- _DATA FOR ANALYSIS_:
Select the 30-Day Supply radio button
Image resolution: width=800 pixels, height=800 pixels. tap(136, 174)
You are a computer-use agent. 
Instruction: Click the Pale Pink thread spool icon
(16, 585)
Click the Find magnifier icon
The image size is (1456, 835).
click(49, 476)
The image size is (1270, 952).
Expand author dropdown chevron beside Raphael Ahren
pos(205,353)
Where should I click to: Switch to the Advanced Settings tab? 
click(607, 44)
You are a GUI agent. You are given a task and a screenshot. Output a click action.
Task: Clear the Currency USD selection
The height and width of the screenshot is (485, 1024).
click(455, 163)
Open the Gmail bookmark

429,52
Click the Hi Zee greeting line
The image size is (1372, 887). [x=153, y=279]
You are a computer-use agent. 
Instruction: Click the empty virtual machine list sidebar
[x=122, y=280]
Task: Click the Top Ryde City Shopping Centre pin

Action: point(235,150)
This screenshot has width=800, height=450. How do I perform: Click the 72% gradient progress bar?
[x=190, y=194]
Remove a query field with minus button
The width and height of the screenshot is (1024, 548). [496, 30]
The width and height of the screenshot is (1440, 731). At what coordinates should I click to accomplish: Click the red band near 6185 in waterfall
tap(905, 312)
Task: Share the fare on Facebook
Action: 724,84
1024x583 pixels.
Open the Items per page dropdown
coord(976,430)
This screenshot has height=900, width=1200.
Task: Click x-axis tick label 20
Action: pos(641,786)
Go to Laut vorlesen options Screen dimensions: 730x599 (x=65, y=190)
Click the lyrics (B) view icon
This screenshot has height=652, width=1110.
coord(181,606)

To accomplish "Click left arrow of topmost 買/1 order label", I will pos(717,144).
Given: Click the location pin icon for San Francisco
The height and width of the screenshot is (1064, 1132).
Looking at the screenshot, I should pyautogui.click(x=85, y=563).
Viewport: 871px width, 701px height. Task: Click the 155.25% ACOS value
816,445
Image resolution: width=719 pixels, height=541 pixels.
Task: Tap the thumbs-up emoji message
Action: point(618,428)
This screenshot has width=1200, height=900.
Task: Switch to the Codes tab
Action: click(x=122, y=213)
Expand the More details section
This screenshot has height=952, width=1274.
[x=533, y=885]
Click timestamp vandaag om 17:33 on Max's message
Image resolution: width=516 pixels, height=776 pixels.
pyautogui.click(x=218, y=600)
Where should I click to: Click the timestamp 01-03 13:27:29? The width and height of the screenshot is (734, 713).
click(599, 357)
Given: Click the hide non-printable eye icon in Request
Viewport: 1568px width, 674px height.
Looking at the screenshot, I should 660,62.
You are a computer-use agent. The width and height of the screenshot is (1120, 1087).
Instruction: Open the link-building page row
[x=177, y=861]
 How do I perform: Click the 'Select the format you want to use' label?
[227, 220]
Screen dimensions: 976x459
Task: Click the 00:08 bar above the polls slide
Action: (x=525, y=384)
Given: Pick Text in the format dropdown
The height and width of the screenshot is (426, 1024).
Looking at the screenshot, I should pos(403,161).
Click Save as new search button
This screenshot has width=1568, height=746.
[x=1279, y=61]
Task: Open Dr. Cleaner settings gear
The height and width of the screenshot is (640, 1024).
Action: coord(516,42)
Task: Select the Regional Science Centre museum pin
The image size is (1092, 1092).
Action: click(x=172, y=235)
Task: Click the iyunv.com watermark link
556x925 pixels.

- _EXERCISE GOAL_: From top to bottom, repeat the material above word for word.

- _RESPONSE AREA_:
Select the 30-Day Supply radio button
Image resolution: width=800 pixels, height=800 pixels. tap(136, 174)
You are a computer-use agent. 
Instruction: Click the Pale Pink thread spool icon
(16, 585)
Click the Find magnifier icon
The image size is (1456, 835).
click(49, 476)
The image size is (1270, 952).
Expand author dropdown chevron beside Raphael Ahren
pos(205,353)
Where should I click to: Switch to the Advanced Settings tab? 
click(607, 44)
You are a GUI agent. You are given a task and a screenshot. Output a click action.
Task: Clear the Currency USD selection
The height and width of the screenshot is (485, 1024).
click(455, 163)
Open the Gmail bookmark

429,52
Click the Hi Zee greeting line
The image size is (1372, 887). [x=153, y=279]
You are a computer-use agent. 
Instruction: Click the empty virtual machine list sidebar
[x=122, y=280]
Task: Click the Top Ryde City Shopping Centre pin

Action: point(235,150)
This screenshot has width=800, height=450. How do I perform: Click the 72% gradient progress bar?
[x=190, y=194]
Remove a query field with minus button
The width and height of the screenshot is (1024, 548). [496, 30]
The width and height of the screenshot is (1440, 731). At what coordinates should I click to accomplish: Click the red band near 6185 in waterfall
tap(905, 312)
Task: Share the fare on Facebook
Action: 724,84
1024x583 pixels.
Open the Items per page dropdown
coord(976,430)
This screenshot has height=900, width=1200.
Task: Click x-axis tick label 20
Action: pos(641,786)
Go to Laut vorlesen options Screen dimensions: 730x599 (x=65, y=190)
Click the lyrics (B) view icon
This screenshot has height=652, width=1110.
coord(181,606)

To accomplish "Click left arrow of topmost 買/1 order label", I will pos(717,144).
Given: Click the location pin icon for San Francisco
The height and width of the screenshot is (1064, 1132).
Looking at the screenshot, I should pyautogui.click(x=85, y=563).
Viewport: 871px width, 701px height. Task: Click the 155.25% ACOS value
816,445
Image resolution: width=719 pixels, height=541 pixels.
Task: Tap the thumbs-up emoji message
Action: point(618,428)
This screenshot has width=1200, height=900.
Task: Switch to the Codes tab
Action: click(x=122, y=213)
Expand the More details section
This screenshot has height=952, width=1274.
[x=533, y=885]
Click timestamp vandaag om 17:33 on Max's message
Image resolution: width=516 pixels, height=776 pixels.
pyautogui.click(x=218, y=600)
Where should I click to: Click the timestamp 01-03 13:27:29? The width and height of the screenshot is (734, 713).
click(599, 357)
Given: Click the hide non-printable eye icon in Request
Viewport: 1568px width, 674px height.
Looking at the screenshot, I should 660,62.
You are a computer-use agent. The width and height of the screenshot is (1120, 1087).
Instruction: Open the link-building page row
[x=177, y=861]
 How do I perform: Click the 'Select the format you want to use' label?
[227, 220]
Screen dimensions: 976x459
Task: Click the 00:08 bar above the polls slide
Action: (x=525, y=384)
Given: Pick Text in the format dropdown
The height and width of the screenshot is (426, 1024).
Looking at the screenshot, I should pos(403,161).
Click Save as new search button
This screenshot has width=1568, height=746.
[x=1279, y=61]
Task: Open Dr. Cleaner settings gear
The height and width of the screenshot is (640, 1024).
Action: coord(516,42)
Task: Select the Regional Science Centre museum pin
The image size is (1092, 1092).
Action: click(x=172, y=235)
Task: Click the iyunv.com watermark link
556x925 pixels.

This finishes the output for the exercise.